═════ PROVIDED DATA ═════

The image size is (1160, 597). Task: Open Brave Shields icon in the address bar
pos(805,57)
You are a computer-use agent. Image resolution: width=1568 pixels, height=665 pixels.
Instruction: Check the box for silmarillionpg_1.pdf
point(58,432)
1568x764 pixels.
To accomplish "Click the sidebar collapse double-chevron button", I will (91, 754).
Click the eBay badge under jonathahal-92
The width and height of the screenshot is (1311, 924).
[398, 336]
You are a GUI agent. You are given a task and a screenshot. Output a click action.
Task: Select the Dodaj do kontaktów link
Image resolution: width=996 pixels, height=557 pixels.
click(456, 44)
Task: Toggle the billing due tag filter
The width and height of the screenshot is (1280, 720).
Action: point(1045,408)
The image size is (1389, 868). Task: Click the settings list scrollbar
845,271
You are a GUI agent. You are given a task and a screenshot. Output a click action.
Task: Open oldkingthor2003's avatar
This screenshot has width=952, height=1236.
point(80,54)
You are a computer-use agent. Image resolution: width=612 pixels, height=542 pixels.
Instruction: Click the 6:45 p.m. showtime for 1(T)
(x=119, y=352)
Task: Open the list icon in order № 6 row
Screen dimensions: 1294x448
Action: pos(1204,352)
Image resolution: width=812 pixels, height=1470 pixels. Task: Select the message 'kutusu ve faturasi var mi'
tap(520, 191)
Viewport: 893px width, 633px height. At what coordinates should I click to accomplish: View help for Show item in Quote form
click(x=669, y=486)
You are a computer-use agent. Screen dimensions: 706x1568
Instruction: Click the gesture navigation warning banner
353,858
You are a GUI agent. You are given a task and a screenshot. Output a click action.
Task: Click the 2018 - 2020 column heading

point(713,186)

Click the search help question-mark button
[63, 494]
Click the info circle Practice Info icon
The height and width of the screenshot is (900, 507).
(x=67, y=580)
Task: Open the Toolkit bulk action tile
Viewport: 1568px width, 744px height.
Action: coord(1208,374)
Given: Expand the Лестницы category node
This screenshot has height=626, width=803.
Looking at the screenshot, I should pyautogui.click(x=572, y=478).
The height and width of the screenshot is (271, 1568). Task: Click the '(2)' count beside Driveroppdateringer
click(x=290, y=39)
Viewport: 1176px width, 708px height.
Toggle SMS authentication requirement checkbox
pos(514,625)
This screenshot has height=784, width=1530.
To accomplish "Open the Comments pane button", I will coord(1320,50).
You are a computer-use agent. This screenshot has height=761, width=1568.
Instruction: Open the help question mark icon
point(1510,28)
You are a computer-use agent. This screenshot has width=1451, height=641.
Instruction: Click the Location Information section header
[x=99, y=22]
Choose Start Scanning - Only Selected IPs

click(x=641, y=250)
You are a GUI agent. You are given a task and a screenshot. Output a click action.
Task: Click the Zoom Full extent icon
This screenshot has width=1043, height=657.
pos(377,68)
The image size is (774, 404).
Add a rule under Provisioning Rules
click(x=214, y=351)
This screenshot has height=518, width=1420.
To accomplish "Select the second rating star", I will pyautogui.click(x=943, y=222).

═════

_TASK GOAL_
Keeping each word as it stands, transcribe every entry.

_ANSWER SECTION_
The image size is (1160, 597). Task: Open Brave Shields icon in the address bar
pos(805,57)
You are a computer-use agent. Image resolution: width=1568 pixels, height=665 pixels.
Instruction: Check the box for silmarillionpg_1.pdf
point(58,432)
1568x764 pixels.
To accomplish "Click the sidebar collapse double-chevron button", I will (91, 754).
Click the eBay badge under jonathahal-92
The width and height of the screenshot is (1311, 924).
[398, 336]
You are a GUI agent. You are given a task and a screenshot. Output a click action.
Task: Select the Dodaj do kontaktów link
Image resolution: width=996 pixels, height=557 pixels.
click(456, 44)
Task: Toggle the billing due tag filter
The width and height of the screenshot is (1280, 720).
Action: point(1045,408)
The image size is (1389, 868). Task: Click the settings list scrollbar
845,271
You are a GUI agent. You are given a task and a screenshot. Output a click action.
Task: Open oldkingthor2003's avatar
This screenshot has width=952, height=1236.
point(80,54)
You are a computer-use agent. Image resolution: width=612 pixels, height=542 pixels.
Instruction: Click the 6:45 p.m. showtime for 1(T)
(x=119, y=352)
Task: Open the list icon in order № 6 row
Screen dimensions: 1294x448
Action: pos(1204,352)
Image resolution: width=812 pixels, height=1470 pixels. Task: Select the message 'kutusu ve faturasi var mi'
tap(520, 191)
Viewport: 893px width, 633px height. At what coordinates should I click to accomplish: View help for Show item in Quote form
click(x=669, y=486)
You are a computer-use agent. Screen dimensions: 706x1568
Instruction: Click the gesture navigation warning banner
353,858
You are a GUI agent. You are given a task and a screenshot. Output a click action.
Task: Click the 2018 - 2020 column heading

point(713,186)

Click the search help question-mark button
[63, 494]
Click the info circle Practice Info icon
The height and width of the screenshot is (900, 507).
(x=67, y=580)
Task: Open the Toolkit bulk action tile
Viewport: 1568px width, 744px height.
Action: coord(1208,374)
Given: Expand the Лестницы category node
This screenshot has height=626, width=803.
Looking at the screenshot, I should pyautogui.click(x=572, y=478).
The height and width of the screenshot is (271, 1568). Task: Click the '(2)' count beside Driveroppdateringer
click(x=290, y=39)
Viewport: 1176px width, 708px height.
Toggle SMS authentication requirement checkbox
pos(514,625)
This screenshot has height=784, width=1530.
To accomplish "Open the Comments pane button", I will coord(1320,50).
You are a computer-use agent. This screenshot has height=761, width=1568.
Instruction: Open the help question mark icon
point(1510,28)
You are a computer-use agent. This screenshot has width=1451, height=641.
Instruction: Click the Location Information section header
[x=99, y=22]
Choose Start Scanning - Only Selected IPs

click(x=641, y=250)
You are a GUI agent. You are given a task and a screenshot. Output a click action.
Task: Click the Zoom Full extent icon
This screenshot has width=1043, height=657.
pos(377,68)
The image size is (774, 404).
Add a rule under Provisioning Rules
click(x=214, y=351)
This screenshot has height=518, width=1420.
To accomplish "Select the second rating star", I will pyautogui.click(x=943, y=222).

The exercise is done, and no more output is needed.